Perrine revoit maintenant sa mère. Elle se la rappelle, douloureuse et muette, durant les premiers mois qui suivirent le tragique accident. Puis, bientôt, comme ses joues se creusèrent, comme ses yeux s’agrandirent,… chaque jour davantage… Elle toussait sans cesse,… elle pleurait… Parfois elle pressait sur son cœur Charlot, puis elle aussi, Perrine, et, d’une voix faible, lente, disait : « Mes petits, mes chers petits, que je voudrais vivre, vivre pour vous… Mais je sens bien que je ne le pourrai pas… J’ai trop de chagrin, voyez-vous… Mon chagrin me tue ! » Elle joignait leurs mains, – qu’elle se souvenait clairement de tout cela, Perrine ! — et les faisait prier ce miséricordieux Jésus qui aime les petits enfants, leur cœur pur, leurs paroles simples et confiantes. « Il vous protégera, mes chéris, disait-elle, lorsque je ne serai plus là. Priez-le toujours ainsi en souvenir de moi. » Puis, la mort était venue…

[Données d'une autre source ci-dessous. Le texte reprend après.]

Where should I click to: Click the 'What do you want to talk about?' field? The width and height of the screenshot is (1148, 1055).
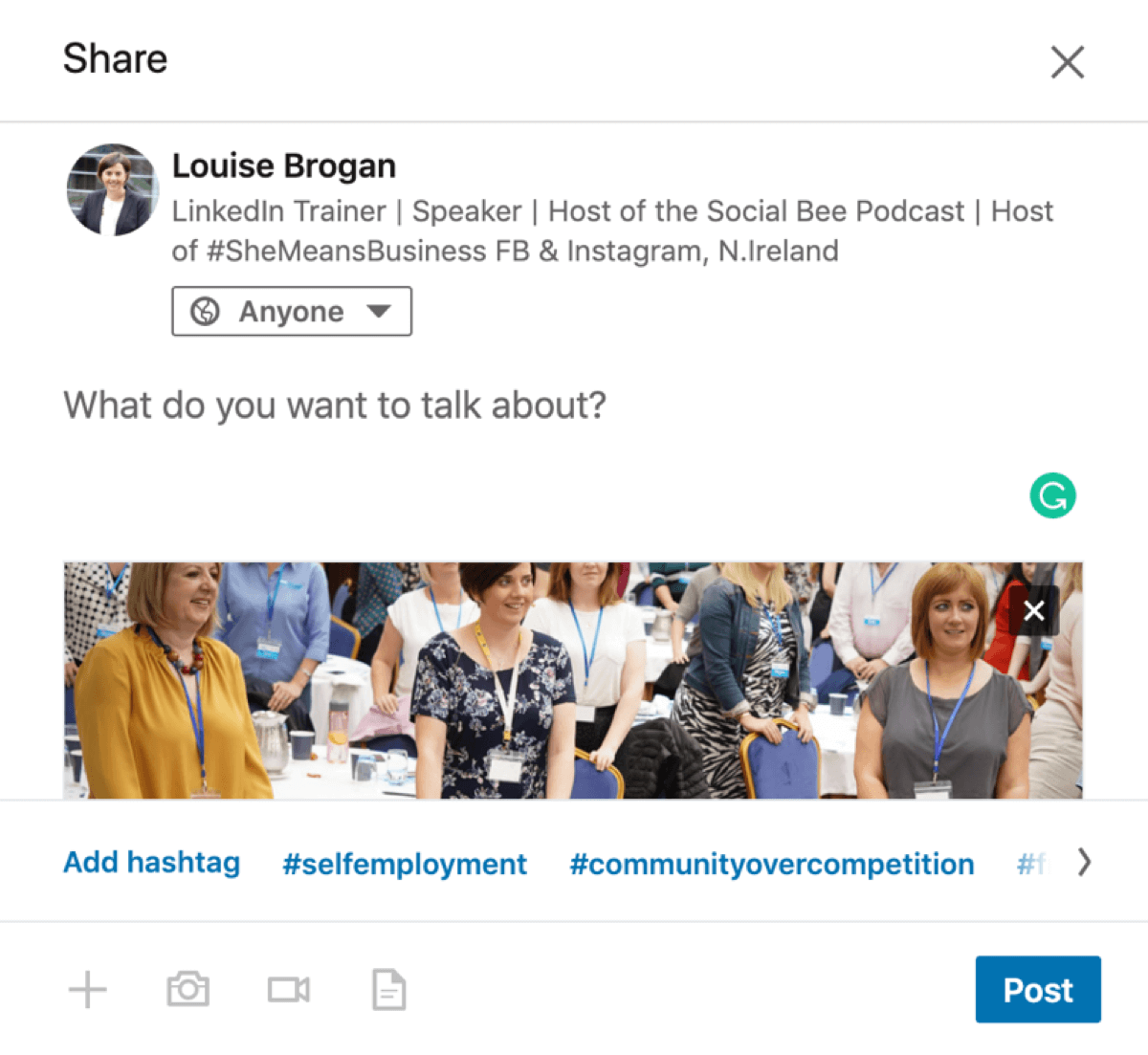[573, 406]
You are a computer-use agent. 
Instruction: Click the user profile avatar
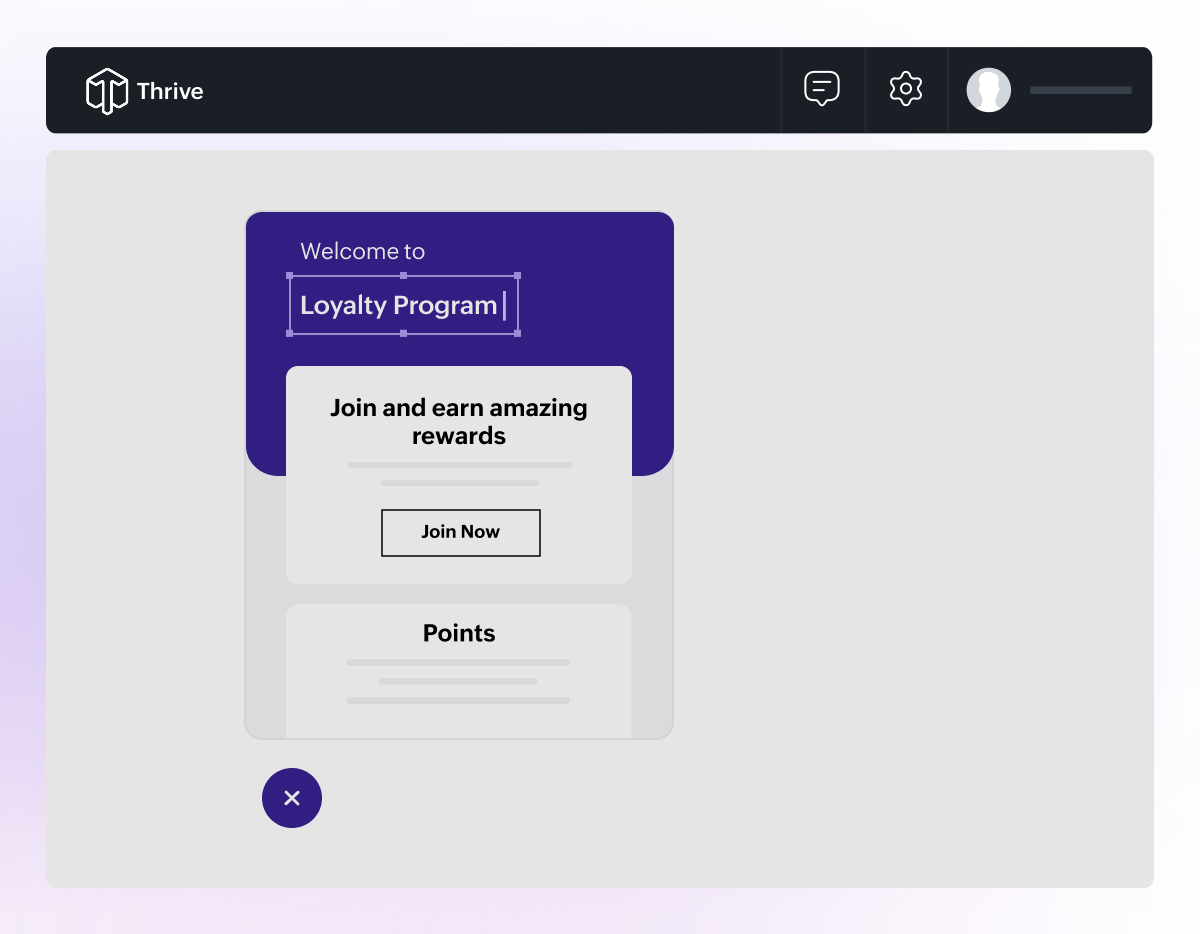(x=989, y=90)
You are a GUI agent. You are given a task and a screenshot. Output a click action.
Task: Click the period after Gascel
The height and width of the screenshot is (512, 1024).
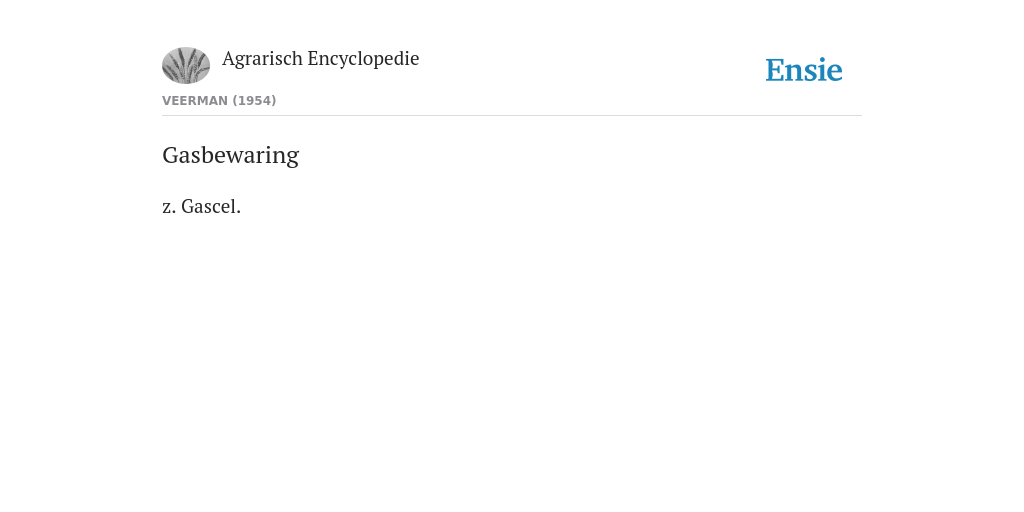pyautogui.click(x=238, y=212)

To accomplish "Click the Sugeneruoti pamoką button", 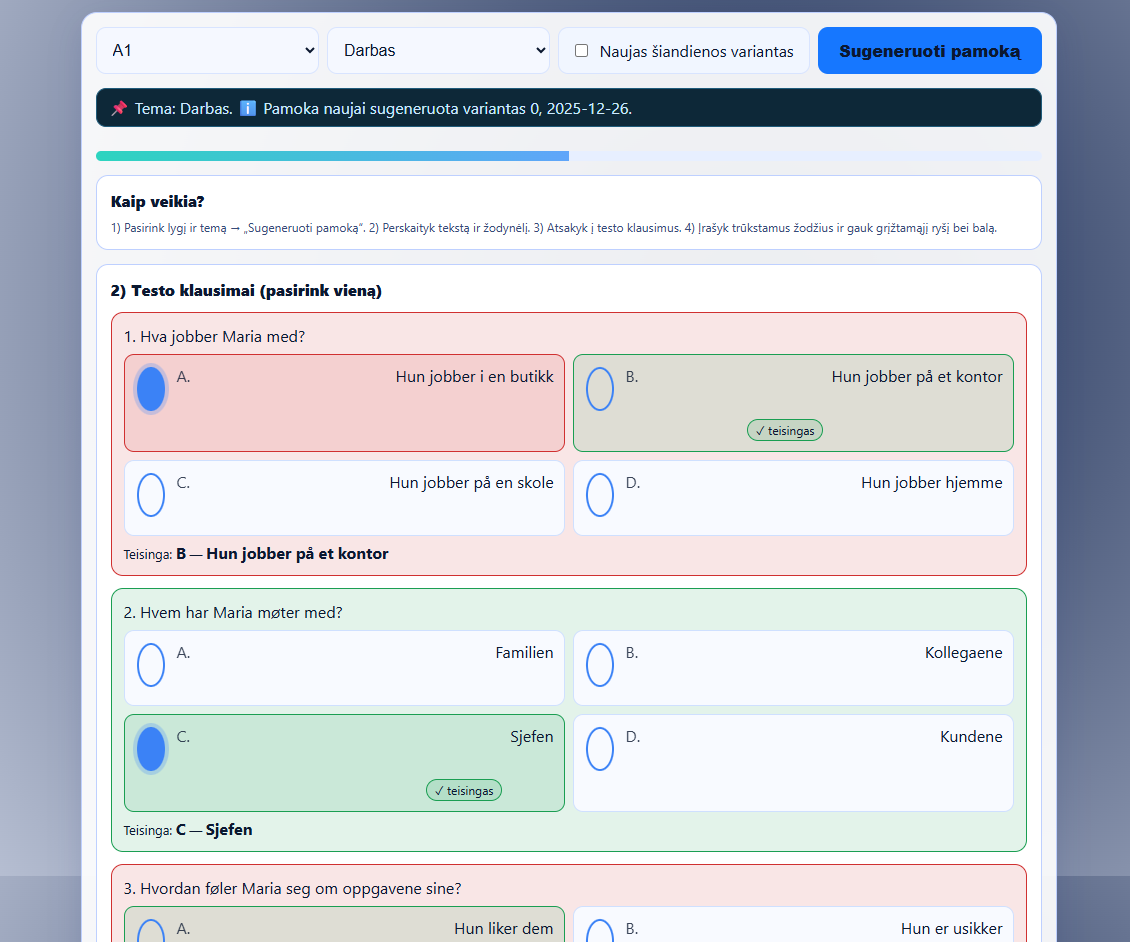I will (929, 51).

Mais, par ce lumineux après-midi de mars, si Perrine ressent une telle désolation en son cœur, en se rappelant ses peines, c’est qu’un événement redouté va s’accomplir. Ses parents, Perrine n’en ignore rien, n’avaient point de fortune. Il y avait bien, — et la petite fille regarde de tous les côtés, craignant même qu’on ne lise dans sa pensée, — il y avait bien un bas de laine contenant des pièces d’or, que sa mère lui avait remis, une semaine avant sa mort… Mais Perrine devait le cacher, n’en souffler mot à personne, en user en cas de nécessité extrême ! Charlot, surtout, avait dit sa mère, Charlot encore trop petit, ne devait pas être mis dans le secret.